Localize no material todas as linhas em que aparece a palavra "toolbar" e copie cada uma delas. Maiúsculas e minúsculas fazem diferença.

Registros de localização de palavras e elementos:
★ ★ ★ ★ ★ ★ ★
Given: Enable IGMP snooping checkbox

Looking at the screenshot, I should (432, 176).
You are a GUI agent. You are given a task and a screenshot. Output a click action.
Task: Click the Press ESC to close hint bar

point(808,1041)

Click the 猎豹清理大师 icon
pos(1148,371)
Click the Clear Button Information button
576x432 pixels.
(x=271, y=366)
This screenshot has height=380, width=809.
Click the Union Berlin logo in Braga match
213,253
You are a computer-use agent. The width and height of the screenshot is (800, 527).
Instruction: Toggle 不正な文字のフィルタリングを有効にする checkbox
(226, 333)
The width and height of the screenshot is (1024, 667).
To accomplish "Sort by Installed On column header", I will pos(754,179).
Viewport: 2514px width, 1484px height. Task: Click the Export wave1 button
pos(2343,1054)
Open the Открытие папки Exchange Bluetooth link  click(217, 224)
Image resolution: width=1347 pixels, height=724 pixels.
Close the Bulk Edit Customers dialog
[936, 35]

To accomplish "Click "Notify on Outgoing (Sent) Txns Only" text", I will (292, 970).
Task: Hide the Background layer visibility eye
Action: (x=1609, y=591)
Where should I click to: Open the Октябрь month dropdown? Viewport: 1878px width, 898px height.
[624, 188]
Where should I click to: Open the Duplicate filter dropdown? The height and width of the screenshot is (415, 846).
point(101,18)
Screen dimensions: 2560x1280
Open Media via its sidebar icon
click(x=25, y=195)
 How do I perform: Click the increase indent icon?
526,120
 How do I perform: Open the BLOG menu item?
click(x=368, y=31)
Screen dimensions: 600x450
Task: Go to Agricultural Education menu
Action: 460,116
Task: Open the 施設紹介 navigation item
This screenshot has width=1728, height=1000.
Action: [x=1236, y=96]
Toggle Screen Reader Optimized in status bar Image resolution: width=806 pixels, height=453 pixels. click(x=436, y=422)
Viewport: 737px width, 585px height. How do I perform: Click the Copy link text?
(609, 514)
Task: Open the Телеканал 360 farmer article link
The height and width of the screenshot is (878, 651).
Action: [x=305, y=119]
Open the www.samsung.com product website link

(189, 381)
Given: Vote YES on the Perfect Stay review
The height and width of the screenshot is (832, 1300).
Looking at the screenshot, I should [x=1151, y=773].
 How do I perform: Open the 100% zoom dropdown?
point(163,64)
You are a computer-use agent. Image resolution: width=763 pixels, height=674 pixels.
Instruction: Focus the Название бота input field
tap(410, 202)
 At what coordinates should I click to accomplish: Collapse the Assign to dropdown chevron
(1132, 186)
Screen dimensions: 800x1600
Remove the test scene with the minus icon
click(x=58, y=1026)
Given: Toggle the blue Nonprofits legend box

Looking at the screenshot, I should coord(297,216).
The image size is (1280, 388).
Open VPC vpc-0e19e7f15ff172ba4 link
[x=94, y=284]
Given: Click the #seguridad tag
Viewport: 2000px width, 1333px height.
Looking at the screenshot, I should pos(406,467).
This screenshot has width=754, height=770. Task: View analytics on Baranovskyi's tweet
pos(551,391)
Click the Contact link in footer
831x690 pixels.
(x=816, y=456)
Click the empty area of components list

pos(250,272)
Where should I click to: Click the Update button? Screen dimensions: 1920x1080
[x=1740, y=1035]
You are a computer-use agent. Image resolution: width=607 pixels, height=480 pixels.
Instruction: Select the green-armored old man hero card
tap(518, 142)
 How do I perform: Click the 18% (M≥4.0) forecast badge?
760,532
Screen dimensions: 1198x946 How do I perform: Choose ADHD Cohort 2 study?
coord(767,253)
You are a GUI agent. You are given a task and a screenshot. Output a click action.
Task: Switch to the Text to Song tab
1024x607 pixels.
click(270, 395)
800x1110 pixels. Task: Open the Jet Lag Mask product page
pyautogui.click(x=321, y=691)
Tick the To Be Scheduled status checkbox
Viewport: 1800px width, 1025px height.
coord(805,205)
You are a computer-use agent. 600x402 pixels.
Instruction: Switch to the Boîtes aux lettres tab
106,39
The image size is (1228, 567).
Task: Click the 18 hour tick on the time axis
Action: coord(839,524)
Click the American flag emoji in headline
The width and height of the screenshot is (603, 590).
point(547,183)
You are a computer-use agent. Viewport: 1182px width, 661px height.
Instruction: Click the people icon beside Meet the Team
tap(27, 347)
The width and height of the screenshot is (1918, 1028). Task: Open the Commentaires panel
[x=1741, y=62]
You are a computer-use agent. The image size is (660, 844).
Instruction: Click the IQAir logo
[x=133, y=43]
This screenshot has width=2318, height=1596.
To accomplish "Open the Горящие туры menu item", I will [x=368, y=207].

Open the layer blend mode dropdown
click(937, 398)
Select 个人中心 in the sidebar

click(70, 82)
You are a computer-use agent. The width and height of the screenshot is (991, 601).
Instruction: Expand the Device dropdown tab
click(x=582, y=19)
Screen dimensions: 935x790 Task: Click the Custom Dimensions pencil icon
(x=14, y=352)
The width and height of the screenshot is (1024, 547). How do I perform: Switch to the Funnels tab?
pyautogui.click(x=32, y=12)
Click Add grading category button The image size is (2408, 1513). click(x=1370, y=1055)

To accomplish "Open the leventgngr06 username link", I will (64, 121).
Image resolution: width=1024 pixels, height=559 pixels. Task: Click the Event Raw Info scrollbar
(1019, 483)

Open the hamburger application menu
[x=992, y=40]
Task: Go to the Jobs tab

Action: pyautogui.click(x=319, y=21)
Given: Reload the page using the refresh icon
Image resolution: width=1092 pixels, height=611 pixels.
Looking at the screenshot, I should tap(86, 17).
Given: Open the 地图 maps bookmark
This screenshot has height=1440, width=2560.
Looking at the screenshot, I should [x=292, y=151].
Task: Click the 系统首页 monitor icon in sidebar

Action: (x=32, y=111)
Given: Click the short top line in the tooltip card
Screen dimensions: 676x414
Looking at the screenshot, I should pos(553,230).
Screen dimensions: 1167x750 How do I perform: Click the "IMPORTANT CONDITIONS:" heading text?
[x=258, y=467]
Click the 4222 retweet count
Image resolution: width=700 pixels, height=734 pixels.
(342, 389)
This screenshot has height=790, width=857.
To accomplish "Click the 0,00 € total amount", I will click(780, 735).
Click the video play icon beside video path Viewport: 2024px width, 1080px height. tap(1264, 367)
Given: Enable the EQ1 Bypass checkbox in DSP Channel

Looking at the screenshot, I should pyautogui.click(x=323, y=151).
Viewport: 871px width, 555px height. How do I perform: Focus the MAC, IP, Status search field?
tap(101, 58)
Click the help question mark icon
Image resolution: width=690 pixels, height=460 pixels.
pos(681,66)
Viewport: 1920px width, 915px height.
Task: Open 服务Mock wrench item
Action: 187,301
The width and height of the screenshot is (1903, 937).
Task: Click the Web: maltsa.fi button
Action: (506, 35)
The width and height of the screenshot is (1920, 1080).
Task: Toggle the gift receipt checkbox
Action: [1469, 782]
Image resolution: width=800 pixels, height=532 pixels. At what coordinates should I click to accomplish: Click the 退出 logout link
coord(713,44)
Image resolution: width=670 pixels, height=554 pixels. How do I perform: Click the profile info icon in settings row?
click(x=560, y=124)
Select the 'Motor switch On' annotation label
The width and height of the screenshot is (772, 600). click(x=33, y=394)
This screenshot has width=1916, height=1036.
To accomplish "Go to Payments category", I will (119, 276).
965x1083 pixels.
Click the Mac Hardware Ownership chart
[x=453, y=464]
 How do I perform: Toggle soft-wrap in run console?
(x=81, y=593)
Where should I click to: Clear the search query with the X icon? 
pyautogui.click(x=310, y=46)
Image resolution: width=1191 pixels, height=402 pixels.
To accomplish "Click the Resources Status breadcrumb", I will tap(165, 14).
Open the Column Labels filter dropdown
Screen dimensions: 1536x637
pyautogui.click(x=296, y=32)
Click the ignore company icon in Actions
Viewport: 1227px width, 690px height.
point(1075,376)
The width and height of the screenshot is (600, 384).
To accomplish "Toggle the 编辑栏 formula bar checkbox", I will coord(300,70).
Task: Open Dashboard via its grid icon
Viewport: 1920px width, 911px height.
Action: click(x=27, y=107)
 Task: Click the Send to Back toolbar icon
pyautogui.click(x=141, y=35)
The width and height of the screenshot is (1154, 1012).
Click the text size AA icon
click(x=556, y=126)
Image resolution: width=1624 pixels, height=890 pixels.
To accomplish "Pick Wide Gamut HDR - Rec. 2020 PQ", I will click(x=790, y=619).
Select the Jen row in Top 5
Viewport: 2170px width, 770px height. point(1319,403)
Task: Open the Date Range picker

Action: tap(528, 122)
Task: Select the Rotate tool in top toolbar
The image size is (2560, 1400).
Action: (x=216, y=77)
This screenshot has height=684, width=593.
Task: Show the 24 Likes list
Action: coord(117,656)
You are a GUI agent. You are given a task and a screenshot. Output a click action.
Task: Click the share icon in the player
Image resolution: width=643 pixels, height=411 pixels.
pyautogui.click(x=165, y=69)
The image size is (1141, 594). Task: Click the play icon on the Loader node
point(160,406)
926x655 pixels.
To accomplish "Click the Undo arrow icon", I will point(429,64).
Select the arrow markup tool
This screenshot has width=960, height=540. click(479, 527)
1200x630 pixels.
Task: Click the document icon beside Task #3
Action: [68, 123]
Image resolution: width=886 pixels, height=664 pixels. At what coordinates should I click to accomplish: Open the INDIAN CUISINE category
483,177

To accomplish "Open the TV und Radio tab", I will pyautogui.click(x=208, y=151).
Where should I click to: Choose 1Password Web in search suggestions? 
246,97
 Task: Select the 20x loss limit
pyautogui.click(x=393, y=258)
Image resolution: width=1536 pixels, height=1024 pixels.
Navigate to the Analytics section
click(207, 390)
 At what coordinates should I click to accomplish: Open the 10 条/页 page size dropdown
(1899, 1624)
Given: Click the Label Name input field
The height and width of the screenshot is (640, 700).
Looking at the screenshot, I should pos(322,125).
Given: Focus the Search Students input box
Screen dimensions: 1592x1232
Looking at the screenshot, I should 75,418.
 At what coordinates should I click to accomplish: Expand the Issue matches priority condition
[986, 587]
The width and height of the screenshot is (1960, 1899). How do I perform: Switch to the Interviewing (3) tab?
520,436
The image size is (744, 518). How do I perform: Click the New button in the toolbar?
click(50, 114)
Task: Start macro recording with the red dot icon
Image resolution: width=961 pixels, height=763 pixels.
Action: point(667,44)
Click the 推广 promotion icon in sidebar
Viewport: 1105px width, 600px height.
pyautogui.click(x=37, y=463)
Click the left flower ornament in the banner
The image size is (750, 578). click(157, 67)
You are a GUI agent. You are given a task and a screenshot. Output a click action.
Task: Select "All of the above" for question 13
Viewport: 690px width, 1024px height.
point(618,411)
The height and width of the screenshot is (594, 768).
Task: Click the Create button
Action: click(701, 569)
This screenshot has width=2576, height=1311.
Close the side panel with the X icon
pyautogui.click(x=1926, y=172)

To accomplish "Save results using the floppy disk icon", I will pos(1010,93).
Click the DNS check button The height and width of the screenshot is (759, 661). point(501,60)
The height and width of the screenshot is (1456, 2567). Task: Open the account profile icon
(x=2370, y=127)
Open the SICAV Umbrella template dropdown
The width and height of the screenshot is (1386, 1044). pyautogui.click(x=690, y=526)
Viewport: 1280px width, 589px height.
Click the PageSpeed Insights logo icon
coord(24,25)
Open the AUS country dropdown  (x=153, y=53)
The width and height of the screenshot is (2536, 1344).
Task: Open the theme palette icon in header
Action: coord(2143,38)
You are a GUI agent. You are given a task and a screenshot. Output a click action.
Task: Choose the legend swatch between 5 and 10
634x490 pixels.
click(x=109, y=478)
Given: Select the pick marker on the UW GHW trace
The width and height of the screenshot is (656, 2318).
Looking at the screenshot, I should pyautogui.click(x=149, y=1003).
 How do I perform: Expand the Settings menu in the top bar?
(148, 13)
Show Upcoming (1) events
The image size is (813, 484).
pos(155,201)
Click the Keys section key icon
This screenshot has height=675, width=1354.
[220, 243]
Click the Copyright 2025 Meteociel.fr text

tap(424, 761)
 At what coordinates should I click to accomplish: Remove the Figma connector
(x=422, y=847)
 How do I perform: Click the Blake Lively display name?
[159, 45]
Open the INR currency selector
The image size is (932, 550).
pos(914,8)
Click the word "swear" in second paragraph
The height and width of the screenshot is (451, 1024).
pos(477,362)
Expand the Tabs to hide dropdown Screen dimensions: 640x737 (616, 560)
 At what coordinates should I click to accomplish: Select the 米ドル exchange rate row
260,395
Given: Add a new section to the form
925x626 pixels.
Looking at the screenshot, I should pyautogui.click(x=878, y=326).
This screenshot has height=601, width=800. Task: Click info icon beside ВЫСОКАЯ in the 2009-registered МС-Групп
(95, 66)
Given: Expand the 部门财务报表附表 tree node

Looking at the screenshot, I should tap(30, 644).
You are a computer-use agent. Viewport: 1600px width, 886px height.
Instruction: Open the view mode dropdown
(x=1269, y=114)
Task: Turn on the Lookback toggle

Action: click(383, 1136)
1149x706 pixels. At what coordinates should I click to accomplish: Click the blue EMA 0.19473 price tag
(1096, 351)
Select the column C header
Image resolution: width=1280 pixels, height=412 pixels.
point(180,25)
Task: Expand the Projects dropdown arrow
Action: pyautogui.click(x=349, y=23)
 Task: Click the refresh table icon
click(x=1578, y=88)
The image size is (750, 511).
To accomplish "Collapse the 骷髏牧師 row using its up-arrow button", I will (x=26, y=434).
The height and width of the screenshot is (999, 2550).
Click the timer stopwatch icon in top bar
★ ★ ★ ★ ★ ★ ★
**SOLUÇÃO ABAIXO**
 Task: Click the Send to Back toolbar icon
Task: Select the Rotate tool in top toolbar
The image size is (744, 518). How do I perform: Click the New button in the toolbar?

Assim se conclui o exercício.